La guerra strisciante rende sempre più difficile la sua attività di imprenditrice: «Viviamo in un clima di incertezza. Per esempio, mia sorella voleva fare un pozzo nei nostri terreni nella valle della Bekaa. Ma per farlo serve una macchina che potrebbe essere scambiata dagli israeliani per un'arma; quindi, non abbiamo trovato nessuno che abbia accettato di fare questo lavoro, perché la Bekaa è una zona gestita da Hezbollah e tutti avevano paura di qualche reazione». Ma i problemi non si fermano qui. «Non ci sono molti voli ed è difficile esportare via aereo la merce. Per noi che mandiamo la nostra frutta in Inghilterra e nei Paesi europei, le assicurazioni sono aumentate e ci sono alcune che non accettano più di coprire il rischio guerra, e quindi il trasporto via mare è diventato caro, i nostri costi sono esplosi e non si può recuperare con il prezzo di vendita. Questa settimana non andrò nella Bekaa perché non vorrei che gli israeliani colpissero lì, il sud o la periferia di Beirut, Dahieh. Aspetterò di vederci più chiaro». A complicare la vita e il lavoro ci sono anche i disagi con i trasporti. «Chi ha delle fiere aspetta, perché le compagnie hanno smesso di volare su Beirut. C'è solo la Middle East Airlines e la Turkish Airlines. Tutti i voli in partenza da Beirut sono pieni, ma nessuno fa ritorno. I pochi biglietti che si riescono a trovare sono carissimi. Alcuni vanno in macchina in Giordania, tramite la Siria, un viaggio di più di 9 ore, per arrivare ad Amman e poter prendere un aereo da lì. Oppure ci sono navi che partono da Jounieh per Cipro, il viaggio costa mille dollari a testa, e poi da Larnaka si prende un volo». Anche altri settori economici non sono messi bene. «Per esempio, l'intrattenimento, la ristorazione o l'attività alberghiera. Chi era venuto in Libano per le ferie le ha accorciate per scappare. Le ambasciate hanno chiesto ai loro cittadini di abbandonare il Paese, anche quella italiana.

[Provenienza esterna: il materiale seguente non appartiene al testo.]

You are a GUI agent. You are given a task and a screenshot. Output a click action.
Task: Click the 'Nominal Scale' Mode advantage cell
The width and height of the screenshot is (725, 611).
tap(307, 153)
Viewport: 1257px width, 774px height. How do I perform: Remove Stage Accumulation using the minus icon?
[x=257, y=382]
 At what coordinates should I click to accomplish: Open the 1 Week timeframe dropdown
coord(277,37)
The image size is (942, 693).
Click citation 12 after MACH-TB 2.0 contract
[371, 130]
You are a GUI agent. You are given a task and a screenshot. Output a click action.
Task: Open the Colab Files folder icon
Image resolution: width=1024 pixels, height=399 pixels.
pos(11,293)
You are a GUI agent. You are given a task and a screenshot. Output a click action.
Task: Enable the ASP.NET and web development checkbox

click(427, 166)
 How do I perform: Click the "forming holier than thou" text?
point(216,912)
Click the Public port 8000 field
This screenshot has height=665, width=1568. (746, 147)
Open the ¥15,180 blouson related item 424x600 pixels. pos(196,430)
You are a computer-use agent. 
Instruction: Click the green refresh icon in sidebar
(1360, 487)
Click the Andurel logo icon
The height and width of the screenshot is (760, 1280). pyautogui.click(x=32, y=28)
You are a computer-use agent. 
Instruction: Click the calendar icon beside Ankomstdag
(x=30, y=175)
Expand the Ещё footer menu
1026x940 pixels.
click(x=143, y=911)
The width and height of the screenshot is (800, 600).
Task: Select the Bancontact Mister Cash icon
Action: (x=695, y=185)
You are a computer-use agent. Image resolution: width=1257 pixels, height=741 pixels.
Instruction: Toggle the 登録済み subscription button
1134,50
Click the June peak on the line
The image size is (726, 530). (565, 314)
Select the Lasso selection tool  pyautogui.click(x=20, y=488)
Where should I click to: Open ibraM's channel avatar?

I Festival sono stati cancellati, tranne quello di Byblos che ha lasciato solo artisti arabi, ma Baalbek, Beiteddine non si faranno». E la vita di tutti i giorni come procede? «La gente è stressata, però molti continuano a uscire. I ristoranti sono pieni, le persone vogliono andare a ballare. Proprio come se fosse la loro ultima serata».